• dudaktan kalbe dizisinin müziği olan toygar ışıklı şarkısı.
  • gün geçmez,
    yüreğimdeki acı amansız
    yalnızlık; yüzüme vurur geçer zamansız
    hüznün bile yorgun

    her damla gözyaşımdaki keder
    umutsuz sensizlik geceme akar gider mi sonsuz
    kalbim yine yorgun...
  • çok duygu yüklü bir şarkı. insanı dinlendiriyor sanki.. gözlerini kapa ve şarkıyı hisset...
  • vakti zamanında bana 21. yüzyılda tüketim çılgınlığı konusunu uzun uzun (sanki hiç düşünmezmişiz gibi) düşündüren harika şarkı.

    efendim, aylar önce bir gün, sanırsam dizinin de başlarına denk geliyor, bilgisayarım bozuk olduğundan dolayı bir çarşamba gecesi boş kalmış ve televizyon izlemeye dalmıştım. bu dizi karşıma çıktı, izleyedurdum ve şarkıyı çok beğendim.. sözlerini hemen ezberleyemesem de melodisi aklıma kazındı ve sürekli mırıldanmaya başladım.. ancak şarkı o zamanlar şimdiki kadar heryerde çalar durumda değil, ancak dizinin içinde bir-iki sahnede. bilgisayar yok, internet de yok, gönlümce araştırıp bulamıyordum ne şarkıyı ne sözünü, şarkı her çaldığında kendimi parçalarcasına bir hışımla not etmeye çalışıyordum sözleri, böylesi "ilkel" bir durumdaydım sevgili sözlükçüler, hani eskiden sevdiğimiz parçayı kaydetmek için bütün gün radyo başında beklerdik, boş kasetlerimizle ya da eski kasetlerin üst kısmına flapan yerine bant yapıştırarak bir heyecanla kayıt eder, arada konuşup şarkıyı bölen dj'e de küfür ederdik, işte o hesap.

    neyse, günler geçti, benim bilgisayar bir türlü tamirden gelemiyordu. günlerdir internetsiz kalmanın acısı bir yana, bu şarkıyı kesintisiz bir halde dinleyememek de canımı sıkıyor, sürekli sözlerinin ne olabileceğine dair tahmin yürütürken buluyordum kendimi. o artık benim için bir hastalık olmuştu, ve ben sadece "gün geçmez, yüreğimdeki acı amansız, yalnızlııık..." kısmını söyleyebiliyordum. sonra, bir gün, bilgisayarım bana geri geldi. gelir gelmez, internete girdim, şarkıyı buldum, indirdim ve dinlemeye başladım. bir gece boyunca zevk-ü sefa içinde dinleyip ezberledim.. ertesi gün daha az bir merakla dinliyordum şarkıyı ve 3. gün... 3. gün, o da benim için sıradan bir şarkı olmuştu bile..

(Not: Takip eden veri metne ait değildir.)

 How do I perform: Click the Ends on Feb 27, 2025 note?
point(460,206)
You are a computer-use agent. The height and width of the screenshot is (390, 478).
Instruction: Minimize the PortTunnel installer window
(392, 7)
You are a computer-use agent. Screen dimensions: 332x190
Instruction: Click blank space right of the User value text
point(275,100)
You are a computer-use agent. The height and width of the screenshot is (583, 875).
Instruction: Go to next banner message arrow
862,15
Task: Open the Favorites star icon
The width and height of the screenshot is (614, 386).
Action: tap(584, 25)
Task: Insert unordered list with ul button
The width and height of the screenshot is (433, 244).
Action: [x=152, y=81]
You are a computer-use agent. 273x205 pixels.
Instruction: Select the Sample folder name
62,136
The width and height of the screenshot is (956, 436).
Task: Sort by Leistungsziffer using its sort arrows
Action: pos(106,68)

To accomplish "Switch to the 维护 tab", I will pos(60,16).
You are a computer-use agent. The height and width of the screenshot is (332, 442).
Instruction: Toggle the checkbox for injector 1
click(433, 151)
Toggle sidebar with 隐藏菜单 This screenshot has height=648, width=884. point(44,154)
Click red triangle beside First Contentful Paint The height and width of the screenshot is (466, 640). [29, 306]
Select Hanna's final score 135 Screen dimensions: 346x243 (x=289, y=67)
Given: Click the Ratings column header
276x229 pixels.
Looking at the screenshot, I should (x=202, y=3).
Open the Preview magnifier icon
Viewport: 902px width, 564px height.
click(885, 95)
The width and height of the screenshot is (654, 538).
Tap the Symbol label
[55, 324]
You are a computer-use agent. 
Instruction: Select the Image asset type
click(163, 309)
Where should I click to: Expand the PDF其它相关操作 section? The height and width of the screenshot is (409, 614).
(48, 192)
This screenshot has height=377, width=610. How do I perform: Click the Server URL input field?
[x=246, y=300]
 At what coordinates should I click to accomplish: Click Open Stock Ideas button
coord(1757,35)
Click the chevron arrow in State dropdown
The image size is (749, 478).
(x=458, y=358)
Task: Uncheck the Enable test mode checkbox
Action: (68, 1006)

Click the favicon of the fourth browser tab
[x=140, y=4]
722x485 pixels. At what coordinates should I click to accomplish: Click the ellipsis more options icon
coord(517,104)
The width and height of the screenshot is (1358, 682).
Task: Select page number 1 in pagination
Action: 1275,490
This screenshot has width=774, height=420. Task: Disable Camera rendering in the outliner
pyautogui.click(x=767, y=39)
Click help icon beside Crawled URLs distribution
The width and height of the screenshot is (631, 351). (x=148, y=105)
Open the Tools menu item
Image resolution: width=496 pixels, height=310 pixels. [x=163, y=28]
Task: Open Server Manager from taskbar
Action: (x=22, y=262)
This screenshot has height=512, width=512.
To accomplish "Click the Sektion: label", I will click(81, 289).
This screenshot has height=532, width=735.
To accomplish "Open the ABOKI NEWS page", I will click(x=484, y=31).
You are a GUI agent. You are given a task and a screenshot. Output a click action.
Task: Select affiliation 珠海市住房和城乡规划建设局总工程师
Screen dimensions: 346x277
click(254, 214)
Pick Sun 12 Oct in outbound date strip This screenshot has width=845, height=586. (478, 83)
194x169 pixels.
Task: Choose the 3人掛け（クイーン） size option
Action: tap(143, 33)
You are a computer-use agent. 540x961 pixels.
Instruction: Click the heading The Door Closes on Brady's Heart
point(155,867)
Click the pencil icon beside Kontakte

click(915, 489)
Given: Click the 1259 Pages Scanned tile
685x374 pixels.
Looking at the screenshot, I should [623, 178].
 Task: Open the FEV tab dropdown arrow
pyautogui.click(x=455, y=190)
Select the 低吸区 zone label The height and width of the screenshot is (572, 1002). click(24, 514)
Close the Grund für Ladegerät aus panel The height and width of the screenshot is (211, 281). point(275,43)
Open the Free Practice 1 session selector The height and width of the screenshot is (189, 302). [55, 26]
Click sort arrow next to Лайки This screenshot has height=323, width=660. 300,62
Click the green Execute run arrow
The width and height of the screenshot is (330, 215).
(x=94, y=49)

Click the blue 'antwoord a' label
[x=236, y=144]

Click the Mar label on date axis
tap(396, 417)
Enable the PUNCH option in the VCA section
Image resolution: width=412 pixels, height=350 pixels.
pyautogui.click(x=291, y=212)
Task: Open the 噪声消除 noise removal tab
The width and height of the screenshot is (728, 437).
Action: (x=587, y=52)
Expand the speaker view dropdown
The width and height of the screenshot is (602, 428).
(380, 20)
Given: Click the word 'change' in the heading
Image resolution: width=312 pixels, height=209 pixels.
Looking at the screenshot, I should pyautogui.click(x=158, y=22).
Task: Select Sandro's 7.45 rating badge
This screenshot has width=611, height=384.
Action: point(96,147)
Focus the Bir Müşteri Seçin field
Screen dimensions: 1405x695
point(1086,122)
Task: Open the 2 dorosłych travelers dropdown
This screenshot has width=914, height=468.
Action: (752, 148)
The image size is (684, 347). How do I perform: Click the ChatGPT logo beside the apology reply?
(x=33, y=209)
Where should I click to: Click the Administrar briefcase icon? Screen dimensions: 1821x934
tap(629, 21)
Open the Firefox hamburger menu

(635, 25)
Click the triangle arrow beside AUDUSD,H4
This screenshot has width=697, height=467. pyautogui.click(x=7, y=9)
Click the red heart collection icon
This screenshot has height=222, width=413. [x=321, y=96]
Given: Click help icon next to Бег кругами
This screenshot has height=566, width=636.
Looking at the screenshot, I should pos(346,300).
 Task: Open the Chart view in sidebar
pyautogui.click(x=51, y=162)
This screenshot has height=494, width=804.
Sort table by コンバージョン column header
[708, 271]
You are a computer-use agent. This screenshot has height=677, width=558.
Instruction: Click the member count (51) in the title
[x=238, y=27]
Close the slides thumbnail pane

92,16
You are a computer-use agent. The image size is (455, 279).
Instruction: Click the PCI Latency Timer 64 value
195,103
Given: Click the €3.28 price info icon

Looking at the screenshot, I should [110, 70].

    "neden?" diye düşünürken, işte, sevgili okurcuğum, tüketim denen şeyin ne menem birşey olduğunu anladım (ancak mı aklın yerine geldi diyenlere selam ederim, örnek veriyoruz kardeşim burada! allah allah...) günlerce yanıp tutuştuğum, dinlemek için çırpındığım şarkıdan, kolayca elime geçirir geçirmez soğumuştum bile.. hızlı üretip hızlı tüketiyoruz artık, ama işin komiği bunu yaparken farkına bile varmıyoruz.. bu nasıl bir empoze mi diyeyim, nasıl bir emperyalizm mi diyeyim, kimlere kızayım bilemedim ki? ağır ağır, sindire sindire ve değerini vere vere tükettiğimiz, mutlu, huzurlu günler dileğiyle. sesine aşık olunası toygar* beyefendiye de ayrıca selamlar.*
  • dudaktan kalbe dizisinin başına gelen en güzel şeydir. bir toygar ışıklı eseridir. senaryo gereği bir hüseyin kenan gün bestesidir. büyükada'yı hatırlatıcı unsurlardandır.
  • ben uyumuyorum, o da uyumuyor biliyorum. ama konuşmuyoruz..
  • neşet ertaş’ın vefatının akla gelmesi.
  • hüzünlü gecelerime eşlik eden bir toygar ışıklı şarkısı.

    insana vazgeçmek zor geliyor da vazgeçilmek bir türlü atlatılamıyor.
    mal gibi ortada kalmışlık hissi, sözlerin tutulmadığı ve yalanların söylendiği bir süreç ve sonu hazin, sonu hüzün.